Chapter 2
last update2026-05-27 19:15:21

The following morning, Celine left the house at her usual time with her usual purposefulness, her heels precise on the hall tiles, her perfume trailing behind her in the way it always did. Ethan waited twenty minutes, then went to the market.

He cooked carefully that morning, a proper French lunch, the kind his mother had taught him from a recipe book held together with a rubber band. He packed it into a glass container, tucked it into a bag, and took the tube to the office building in Canary Wharf where Celine worked.

The receptionist at the front desk recognised him. He had been before Christmas deliveries, forgotten scarves, the occasional lunch.

"Morning. Could you let Celine know I am here? I have brought her lunch, it is our anniversary," he said, smiling easily. "I would love to surprise her, if you do not mind."

The receptionist smiled back and waved him through.

He took the lift to the fourteenth floor and walked down a corridor he knew well. The door to Celine's corner office was not quite closed. He pushed it open.

The scene assembled itself in his mind with a horrible, cinematic clarity. He registered details he had no use for the fact that her jacket was hung neatly over the back of her chair, that the lunch Harriet had packed her was still untouched on the side table, that the man with her was handsome in a studied, effortful sort of way.

They sprang apart.

"Ethan…" Celine started.

He set the lunch bag on the nearest surface, very gently, and looked at her.

The man straightened his shirt. "I take it this is the husband."

"Sebastian," Celine said sharply. "Do not."

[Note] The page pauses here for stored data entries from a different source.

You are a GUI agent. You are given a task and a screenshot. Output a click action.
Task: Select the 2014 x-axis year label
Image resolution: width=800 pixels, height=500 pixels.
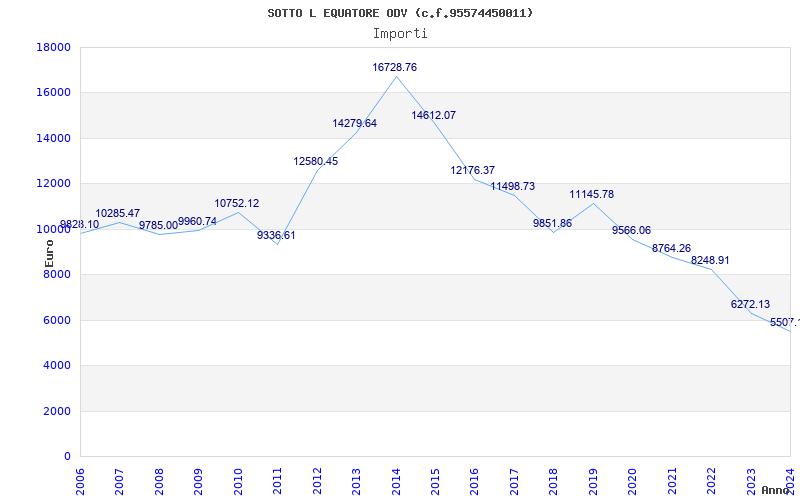[x=395, y=478]
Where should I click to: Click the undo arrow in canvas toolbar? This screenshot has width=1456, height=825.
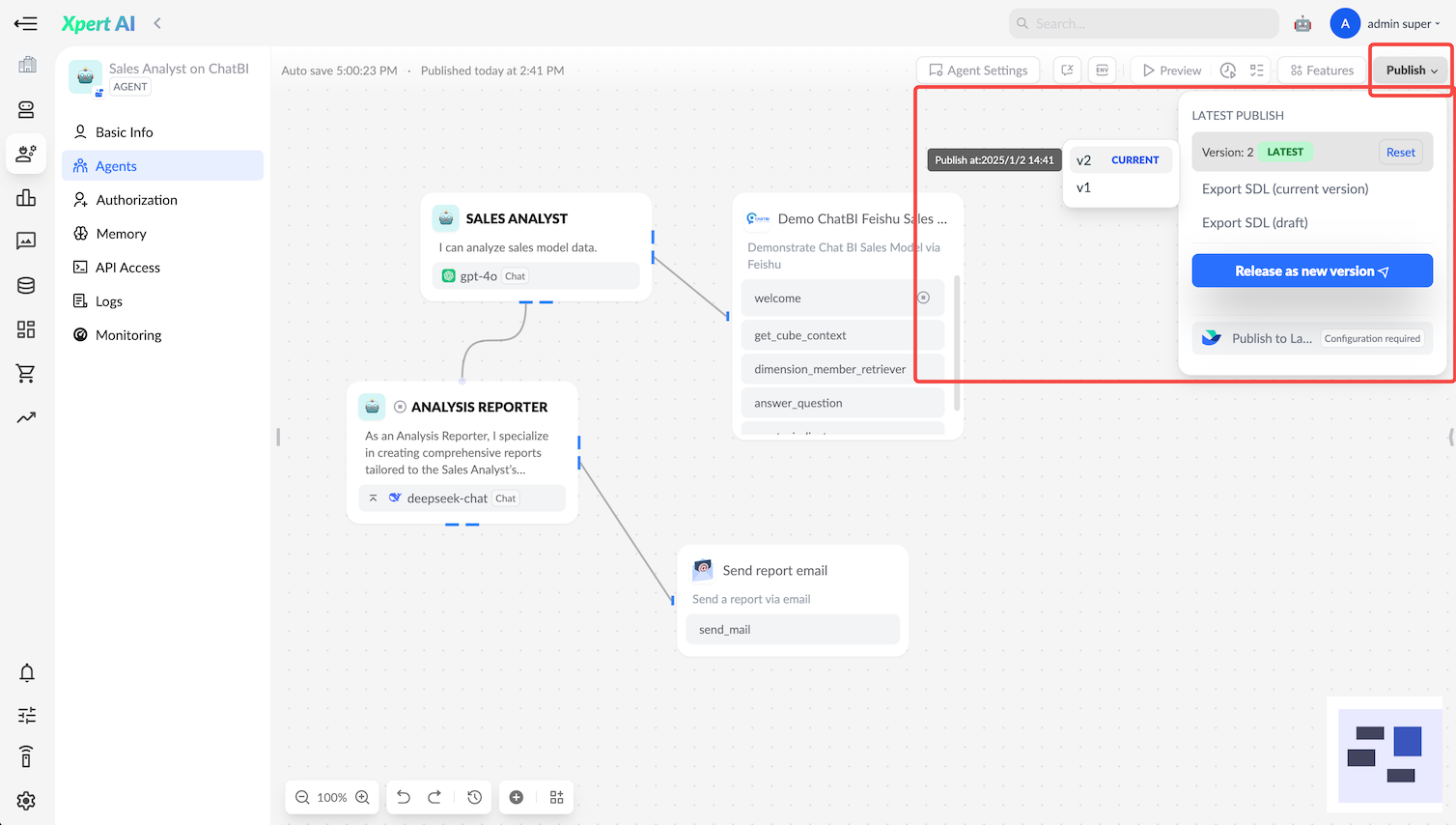tap(403, 797)
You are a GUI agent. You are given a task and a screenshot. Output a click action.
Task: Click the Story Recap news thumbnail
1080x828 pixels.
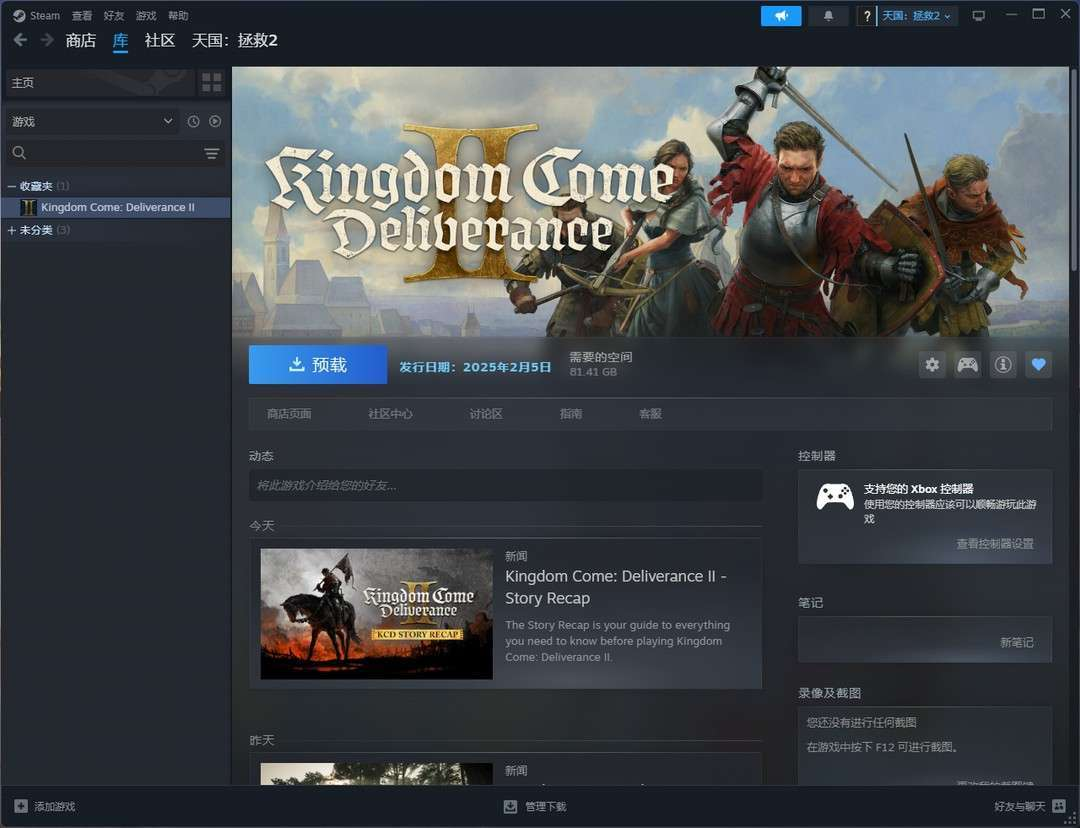[376, 614]
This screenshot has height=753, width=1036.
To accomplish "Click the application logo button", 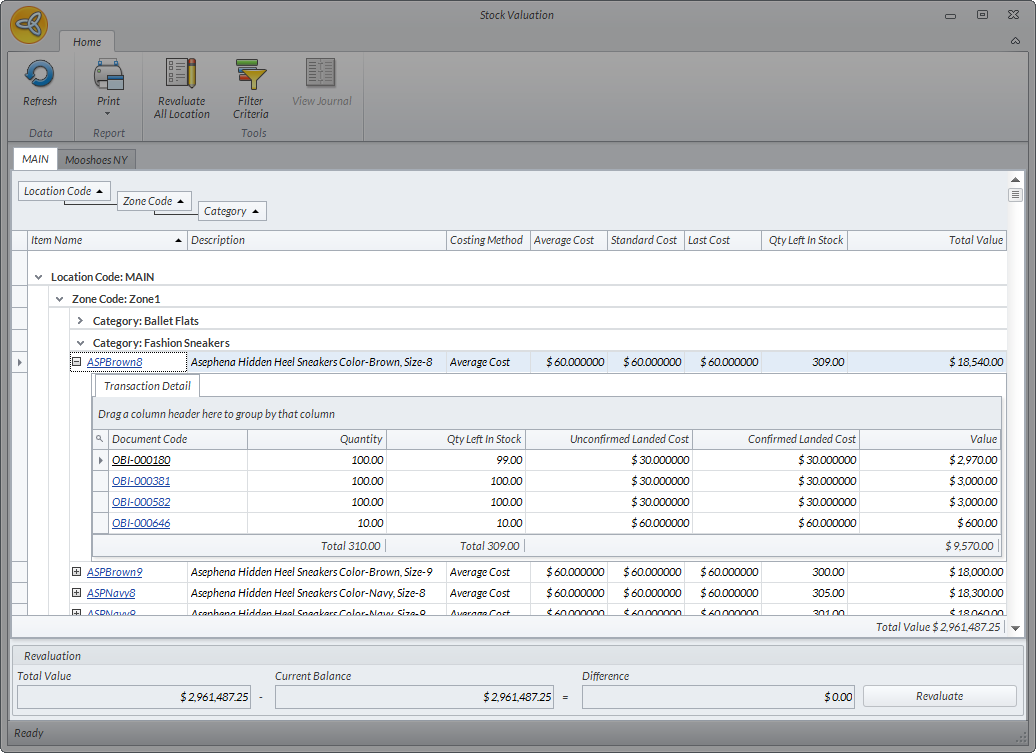I will click(29, 25).
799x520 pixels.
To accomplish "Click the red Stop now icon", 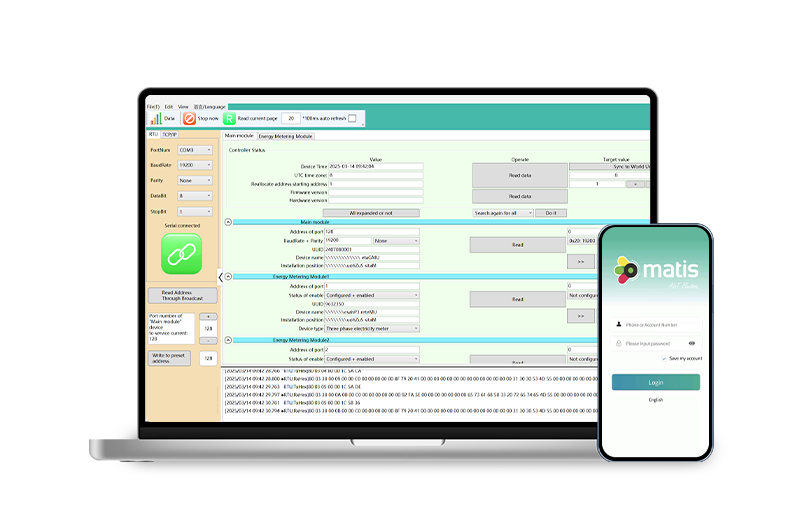I will coord(189,118).
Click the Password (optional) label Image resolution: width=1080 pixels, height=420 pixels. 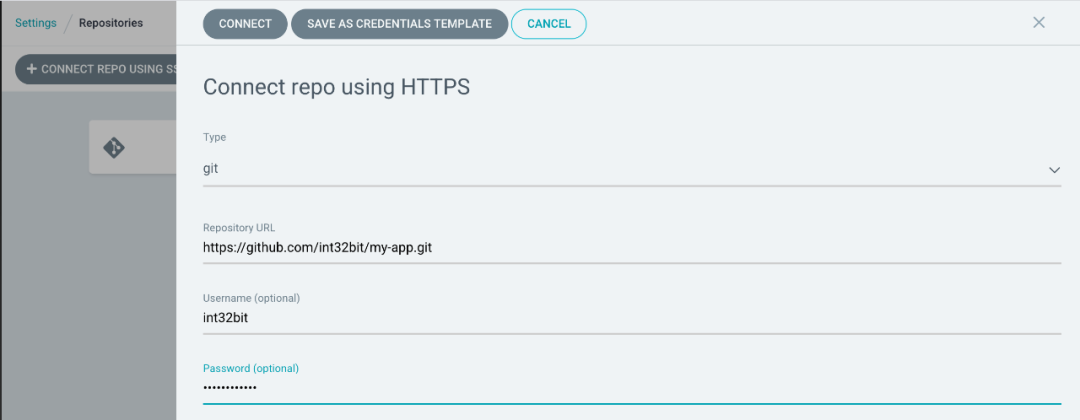coord(250,368)
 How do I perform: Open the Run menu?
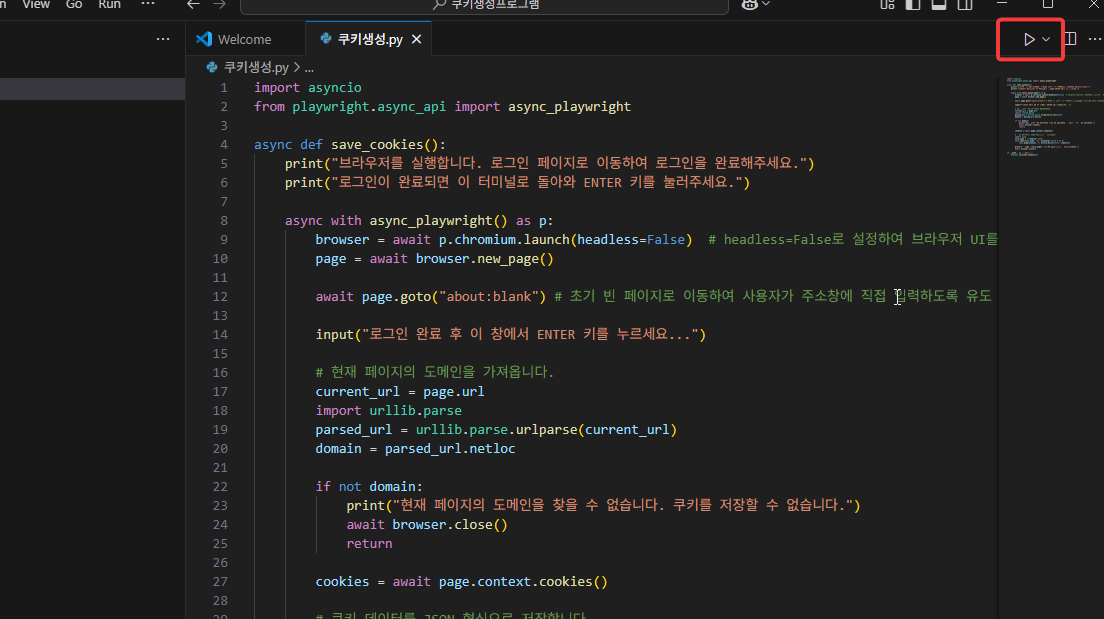(x=109, y=5)
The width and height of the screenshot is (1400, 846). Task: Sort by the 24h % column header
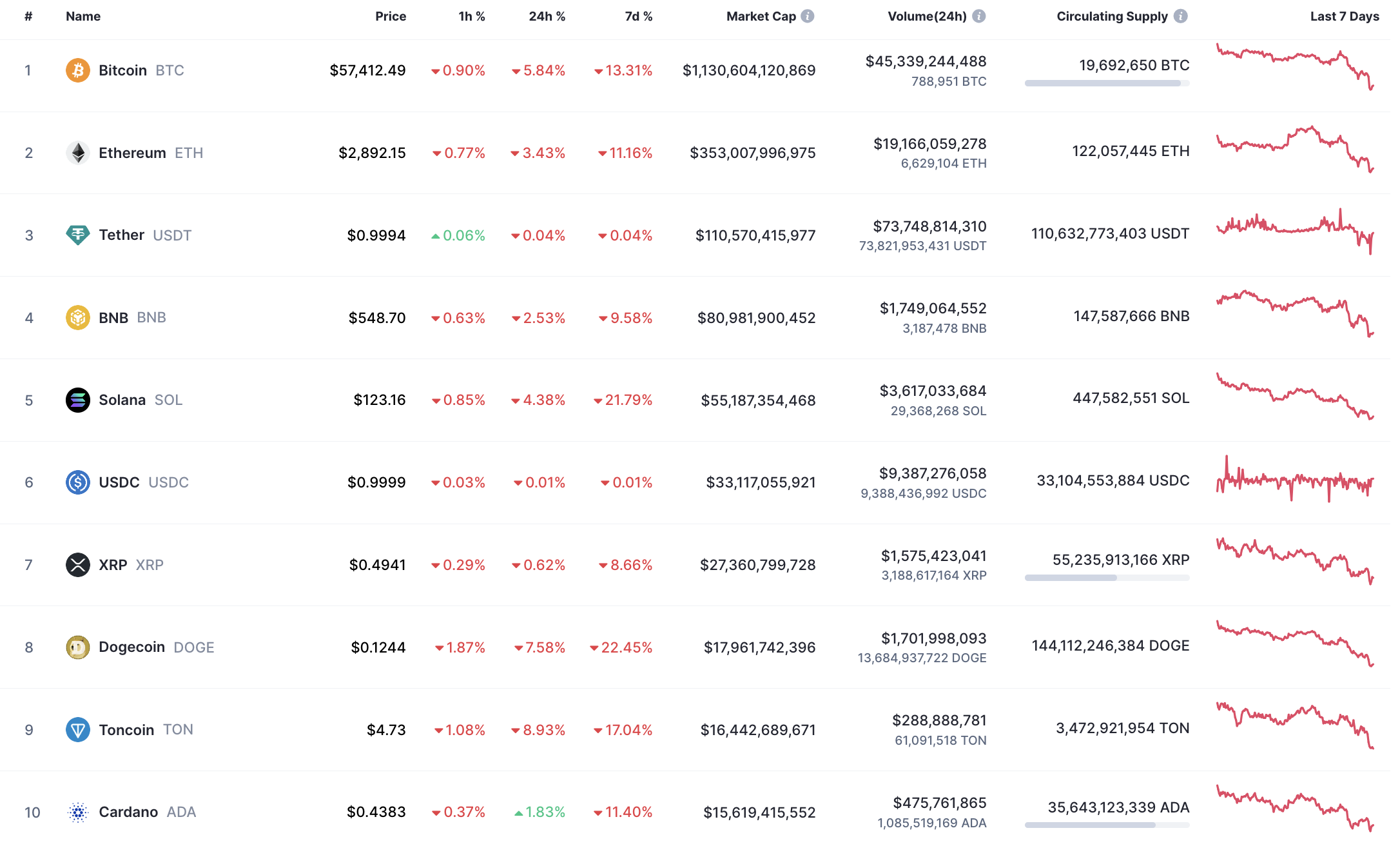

"No, please," Ethan said. His voice was completely level, which surprised even him. "Let him speak. I came to bring my wife lunch, and I seem to have walked into something that tells me a great deal more than anything either of you could say." He glanced at Sebastian. "I am not interested in anything you have to offer."

"You should be grateful I even…" Sebastian began.

"I am going to stop you there."

He turned back to Celine. She had adopted her defensive posture, arms folded, chin lifted but there was something behind her eyes that might, in another moment, have looked like shame. He did not wait to find out.

"I will be out of the house by this evening," he said. "I would appreciate it if you did not make a scene."

"Ethan, we can discuss this…"

"There is nothing to discuss." He picked up the lunch bag with some stubborn instinct that made him unwilling to leave her anything he had made, and walked back down the corridor to the lifts.

* * * *

He returned to the Whitmore house in the early afternoon, when he knew it would be empty. He packed what was his, which was not much, as it turned out. Two bags and a box. It took him less than an hour. He left his key on the kitchen counter and wrote a note to Gerald, because Gerald at least deserved the courtesy of not coming home to a mystery.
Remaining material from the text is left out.